Actually the bigger reason is compile time - better optimizations based on JavaScript semantics are a secondary advantage.
I think that's mostly accurate, in the sense that we wouldn't have done this if it was only motivated by specializing for JavaScript semantics. We had gotten pretty good at having our high-level compiler (DFG) burn away the JavaScript crazy and leave behind fairly tight code for LLVM to optimize.

But as soon as we realized that we had such a huge compile time opportunity, of course we optimized the heck out of the new compiler for the kinds of things that we always wished LLVM could do - like very lightweight patchpoints and some opcodes that are an obvious nod for what dynamic languages want (ChillDiv, ChillMod, CheckAdd, CheckSub, CheckMul, etc).

But isn't it true that some of the things you ended up doing would make sense for LLVM, or would most of them be invalidated by the kinds of optimization passes that are common in LLVM?

E.g. stuff like making the in-memory IR representation better cacheable certainly sounds like it's all-upside, and LLVM should just learn from your project.

LLVM's use of a very rich (and hence not as memory efficient) IR is deeply rooted.

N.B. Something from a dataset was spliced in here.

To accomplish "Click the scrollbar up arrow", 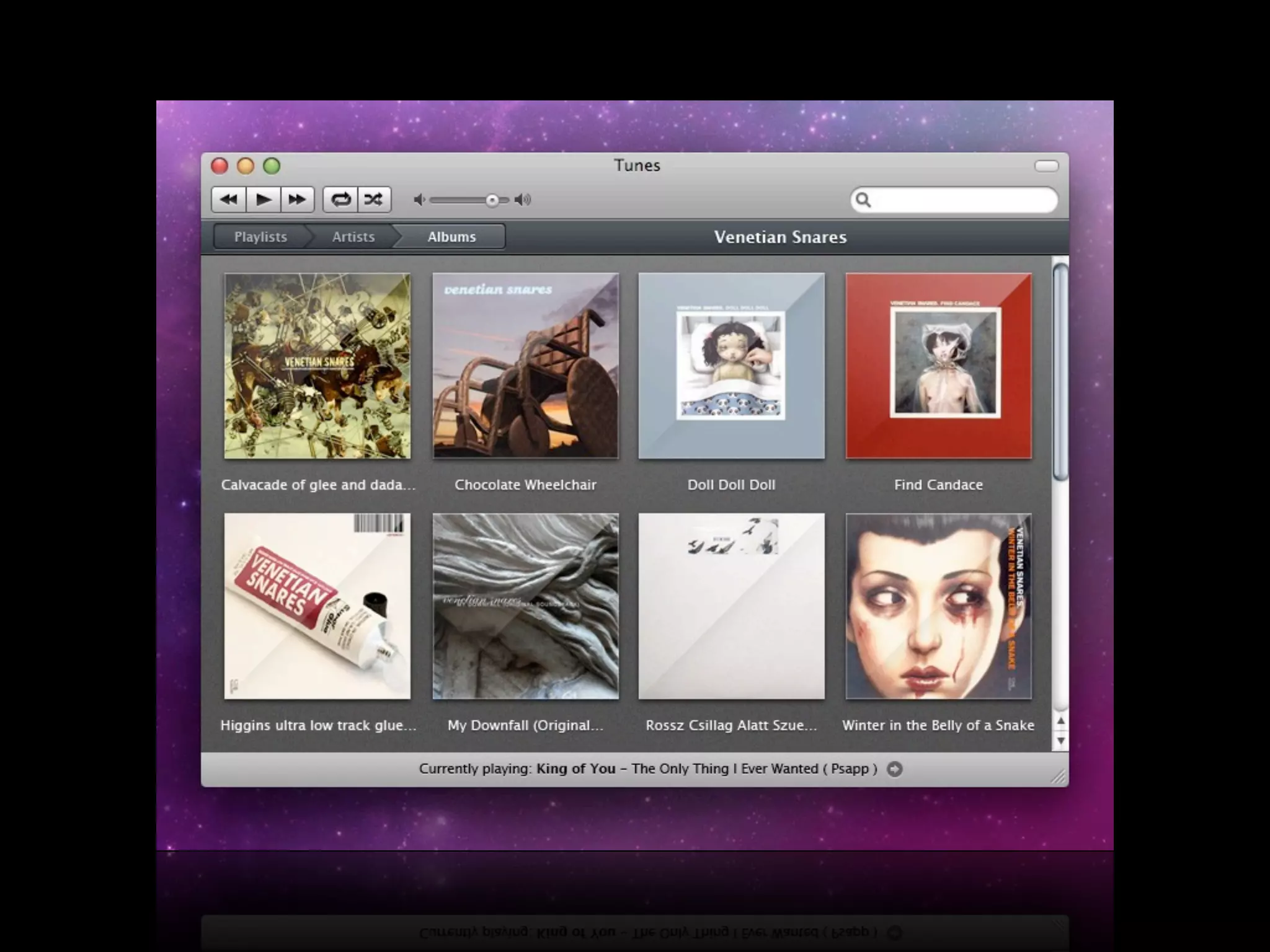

Phases assume that given any value, you can trace your way to its uses, users, and owners. The LLVM code I've played with assumes this all over the place, so removing the use lists and owner links as B3 does would be super hard. B3 can do it because we started off that way.
There is a tradeoff between having a dense and compact IR and being able to modify it very easily. LLVM tends to focus on the second. Even if there are plan to balance a bit more, this will take a lot of time (and benchmarking).
what is memory usage like in terms of number of allocations and peak RSS with B3 vs. LLVM?